Federal Reserve Chair Janet Yellen said United States labor markets are far from healthy and signaled the Fed will keep monetary policy loose until hiring and wage data show the effects of the financial crisis are "completely gone," according to The Associated Press.

Despite strong recent jobs reports and other signs of continuing recovery, Yellen said in testimony to the Senate Banking Committee that she won't conclude the economy has recovered until wages start rising and discouraged workers return to the labor force, the AP reported.

In its latest semiannual report to Congress, the Fed did cite unease about some aspects of U.S. securities markets, taking the unusual step of singling out biotechnology and social media stocks for their "stretched" valuations, according to the AP.

Yellen's overall testimony and an accompanying written report to Congress said asset values were in line with "historic norms," and that the economy would continue to grow if supported by the Fed's current low interest rates, the AP reported.

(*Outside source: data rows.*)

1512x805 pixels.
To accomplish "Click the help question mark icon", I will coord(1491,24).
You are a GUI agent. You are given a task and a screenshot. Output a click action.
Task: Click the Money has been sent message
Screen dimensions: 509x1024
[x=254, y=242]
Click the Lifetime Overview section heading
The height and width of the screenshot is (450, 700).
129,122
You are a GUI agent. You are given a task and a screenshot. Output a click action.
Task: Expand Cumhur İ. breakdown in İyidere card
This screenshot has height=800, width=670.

Yellen said the one thing that might prompt the central bank to raise rates earlier or faster is if hiring and wages take off in an unexpected way, according to the AP.

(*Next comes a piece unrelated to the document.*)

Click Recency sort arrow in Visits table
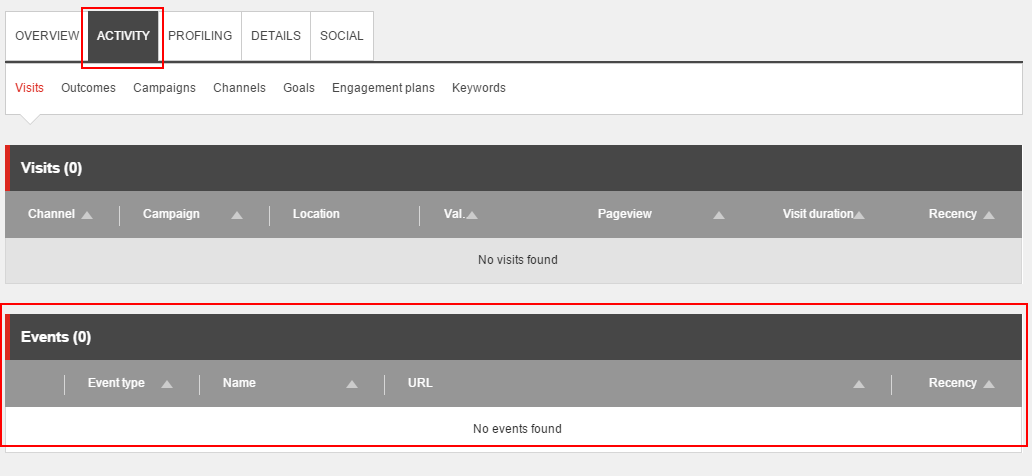tap(989, 215)
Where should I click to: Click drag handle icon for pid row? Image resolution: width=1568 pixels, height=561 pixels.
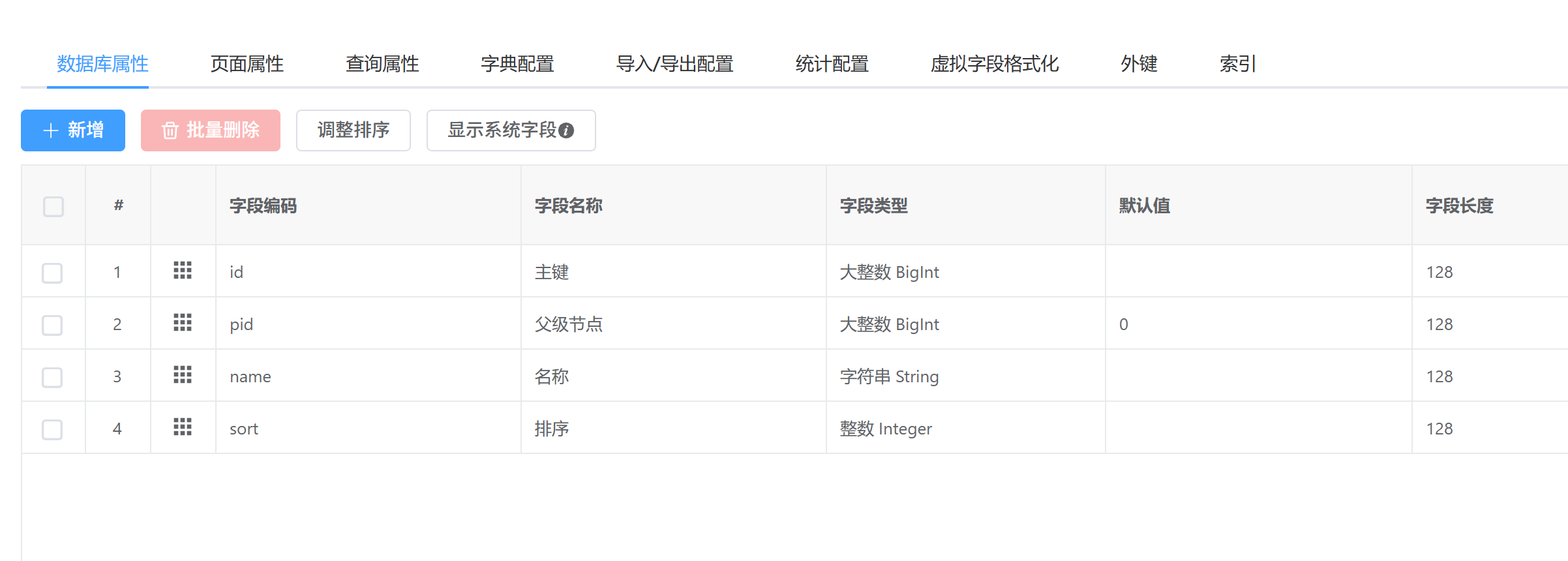click(x=183, y=323)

"While we are making progress in the labor market we have not achieved our goal," Yellen told the committee, the AP reported. "There have been substantial headwinds holding the recovery back ... Until they are completely gone it calls for an accommodative monetary policy."

Wage increases "have been nonexistent," she added, "We have seen a steady shift of national income from labor to capital, and there is room for wage gains before we are worried" about inflation.

U.S. stock markets dipped after the release of Yellen's testimony and the accompanying report, as investors assessed whether her comments about specific stock sectors, according to the AP.